Shortly before my husband and I got married, I changed jobs, moving from a full-time position to a Monday-Thursday work week. Over time, that job also morphed into full-time, and Friday night dinners out became part of our routine. We'd become parents by then, so these dinners were never anything fancy, but they became a family tradition of sorts.

Initially, we aimed for restaurant consensus, and later, when my daughter was old enough, we began taking turns choosing the restaurant. She loved the power it gave her when she picked a restaurant, and I loved knowing we'd go somewhere she'd find something to her liking.

Samuel1983 via Pixabay
As her schedule grew more hectic, I began to take the family calendar to dinner so we could plan the week ahead. This elicited groans some weeks, so I tried to keep it short, but remained firm in this part of our dinner agenda. Five minutes between ordering dinner and receiving our food was a key part of keeping everyone on track and creating a built-in reminder system for the week ahead. One of us always remembered the items we discussed (and it wasn't always me) and we rarely double-booked.

Eventually, my daughter grew out of this family tradition, preferring to just chill out on Friday evenings instead of going out to dinner (usually followed by our weekly Target run). Reluctant to let this family time go, my husband and I made a new rule: she could opt out of one dinner a month. By the time she finished high school, our Friday family dinners were once again becoming dinners for two, thanks to a busy schedule, a new driver's license and burgeoning independence.

In retrospect, these Friday dinners became the perfect metaphor for her growing up years: offering choices, letting out the reins a bit, communicating about necessary changes as she asserted her independence.

Making compromises. Showing respect. Finding the balance between her heart's desire and ours.

Last Friday was one of those rare Fridays where we all gathered for dinner out together. Accustomed to my calendar-itis, the only cringing my husband and daughter indulge in these days is of the inward variety, but I honestly don't think there's much of that either. The nine-year-old who reveled in picking the restaurant has become a nineteen-year-old who is a part of the conversation.
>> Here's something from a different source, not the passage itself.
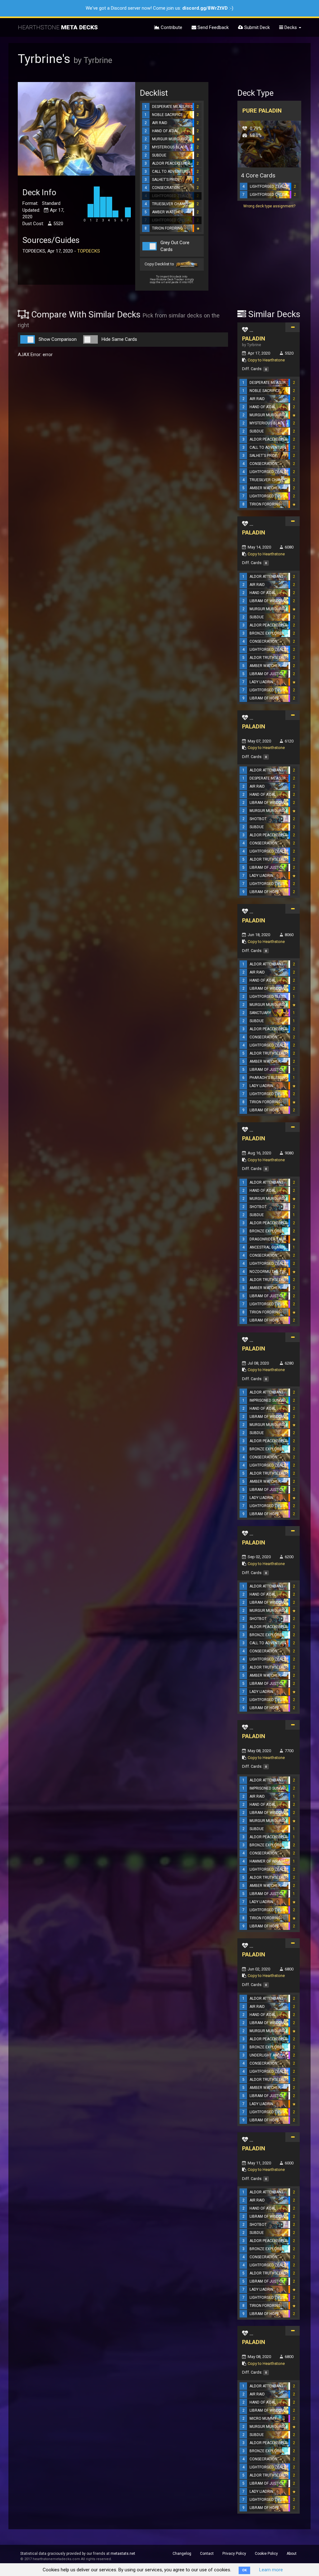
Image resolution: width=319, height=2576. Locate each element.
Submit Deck (256, 27)
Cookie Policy (266, 2553)
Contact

A year in college has taught her to look beyond the week ahead, and the calendar conversation quickly morphed into to-do lists and necessary back-to-school errands.

A month from now, we'll be packing her up again, and she'll be heading to a place she's come to think of as another home. I remember those days and my own enthusiasm to get back to the friends who'd scattered across the country again after spring semester. Rather than being hurt or insulted by her excitement, I am instead happy that she has found a place worth going back to.

And just like that, my role has changed again. Through an intricate mix of Friday dinners and family vacations, movie nights and card games, informal chats and respect for the independence she's proven ready to handle, my job now is to make sure that home #1 is always a place she finds worth coming back to.

I'm up for that. Just don't ask me to cook on Friday.